Location
- 143 Poor Farm Road, Fincastle, Virginia United States

District information
- Grades: K-12
- Superintendent: Dr. Johnathan Russ
- Deputy superintendent(s): Dr. Janet Womack
- Schools: 12
- Budget: $79,908,240 (FY2025)

Students and staff
- Students: 4,377

Other information
- Website: www.bcps.k12.va.us

= Botetourt County Public Schools =

School district in Virginia, USA

Botetourt County Public Schools is the school district serving Botetourt County, Virginia.

==School board==
Botetourt County Public Schools is governed by a five-member school board. The board is a composed of representatives from each of the county's five magisterial districts. Board members are elected to four-year terms.

==Schools==
The Botetourt County public school system is composed of seven elementary schools, two middle schools, two high schools, and a vocational technical school.
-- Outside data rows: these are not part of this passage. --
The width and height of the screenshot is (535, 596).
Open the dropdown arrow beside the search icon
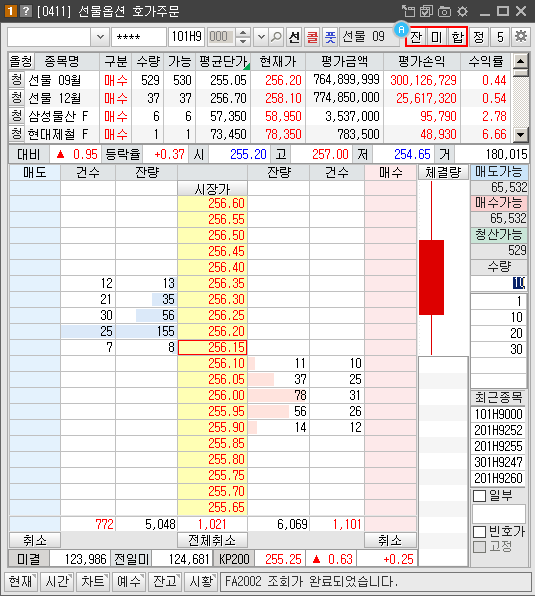(x=261, y=37)
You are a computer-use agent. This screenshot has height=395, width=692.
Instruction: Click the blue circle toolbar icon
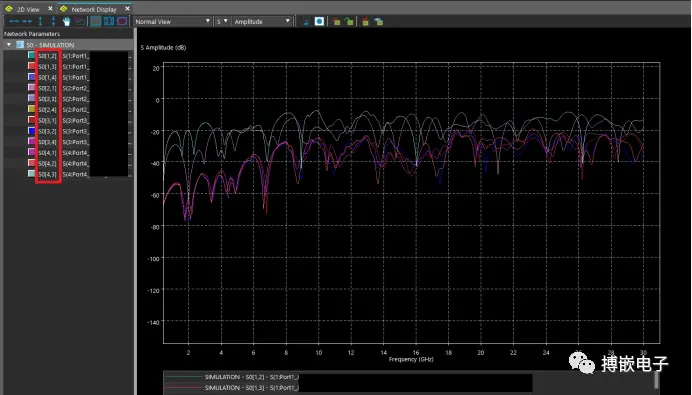pyautogui.click(x=319, y=21)
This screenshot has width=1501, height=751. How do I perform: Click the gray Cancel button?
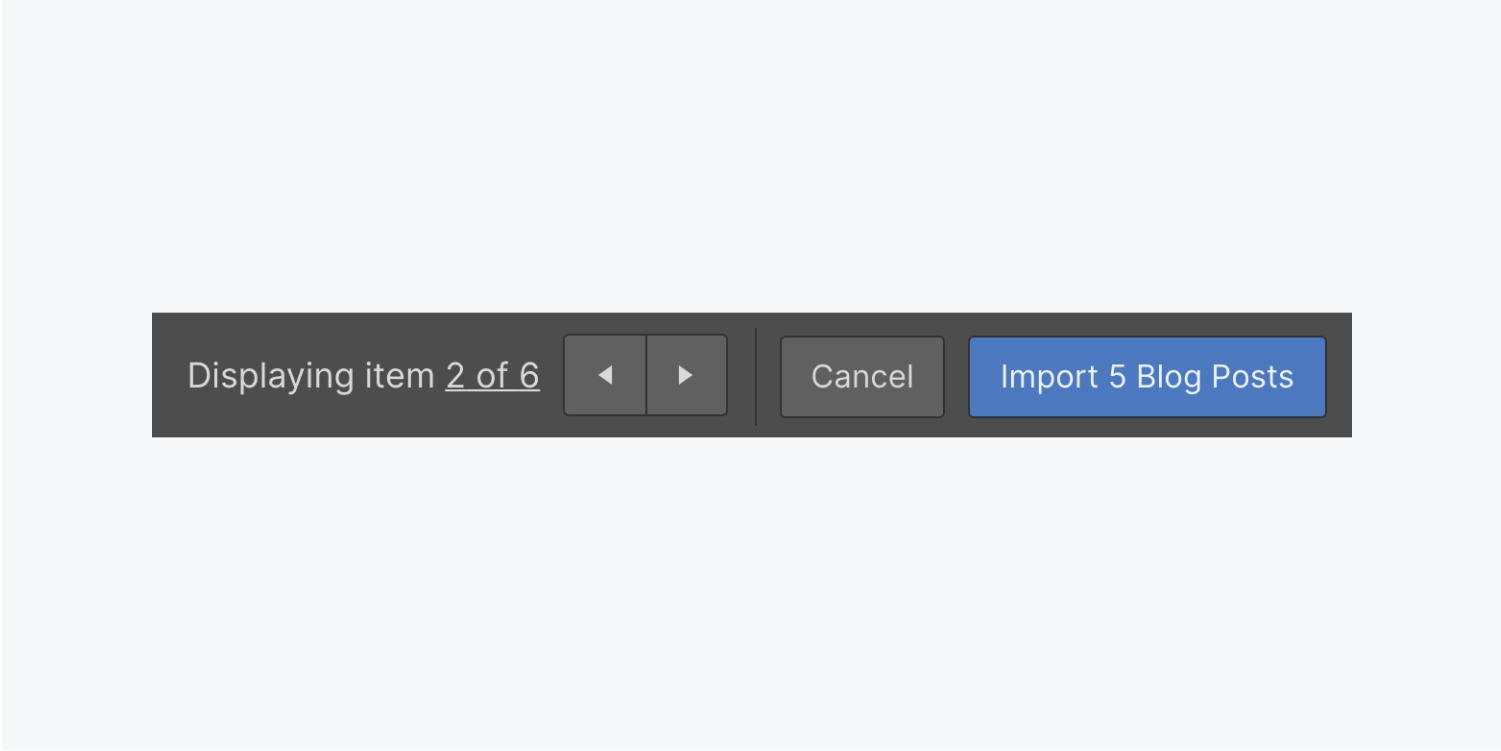click(x=862, y=377)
As of 2023, all of Botetourt County’s public schools were fully accredited.

===Elementary schools===

| Name | Grades | Address | Website |
|---|---|---|---|
| Breckenridge Elementary School | K-5 | 331 Springwood Road, Fincastle VA 24090 | link |
| Buchanan Elementary School | K-5 | 255 Schoolhouse Road, Buchanan VA 24066 | link |
| Cloverdale Elementary School | K-5 | 833 Cougar Drive, Cloverdale VA 24077 | link |
| Colonial Elementary School | K-5 | 142 Murray Drive, Troutville VA 24175 | link |
| Eagle Rock Elementary School | K-5 | 145 Eagles Nest Drive, Eagle Rock VA 24085 | link |
| Greenfield Elementary School | K-5 | 288 Etzler Road, Troutville, VA 24175 | link |
| Troutville Elementary School | K-5 | 12 Barron Drive, Troutville VA 24175 | link |

===Middle schools===

| Name | Grades | Address | Website |
|---|---|---|---|
| Central Academy Middle School | 6-8 | 367 Poor Farm Road, Fincastle VA 24090 | link |
| Read Mountain Middle School | 6-8 | 182 Orchard Hill Drive, Cloverdale VA 24077 | link |

===High schools===

| Name | Grades | Address | Website |
|---|---|---|---|
| James River High School | 9-12 | 9906 Springwood Road, Buchanan VA 24066 | link |
| Lord Botetourt High School | 9-12 | 1435 Roanoke Road, Daleville VA 24083 | link |

===Vocational schools===

| Name | Grades | Address | Website |
|---|---|---|---|
| Botetourt Technical Education Center | 9-12 | 253 Poor Farm Road, Fincastle, VA 24090 | link |

==Feeder school patterns==
===Middle schools===
- Students attending Breckenridge Elementary School, Buchanan Elementary School, or Eagle Rock Elementary School will feed into Central Academy Middle School.
- Students attending Cloverdale Elementary School, Colonial Elementary School, or Troutville Elementary School will feed into Read Mountain Middle School.
- Most students attending Greenfield Elementary School will feed into Read Mountain Middle School. Some Greenfield students that reside southwest of Fincastle will feed into Central Academy Middle School.

===High schools===
- Most students attending Central Academy Middle School will feed into James River High School. Some Central Academy students that reside southwest of Fincastle will feed into Lord Botetourt High School.
- Students attending Read Mountain Middle School will feed into Lord Botetourt High School.

==Awards==
- Colonial Elementary School was named a 2018 National Blue Ribbon School by the U.S. Department of Education
- Central Academy Middle School was named a 2024 National Blue Ribbon School by the U.S. Department of Education.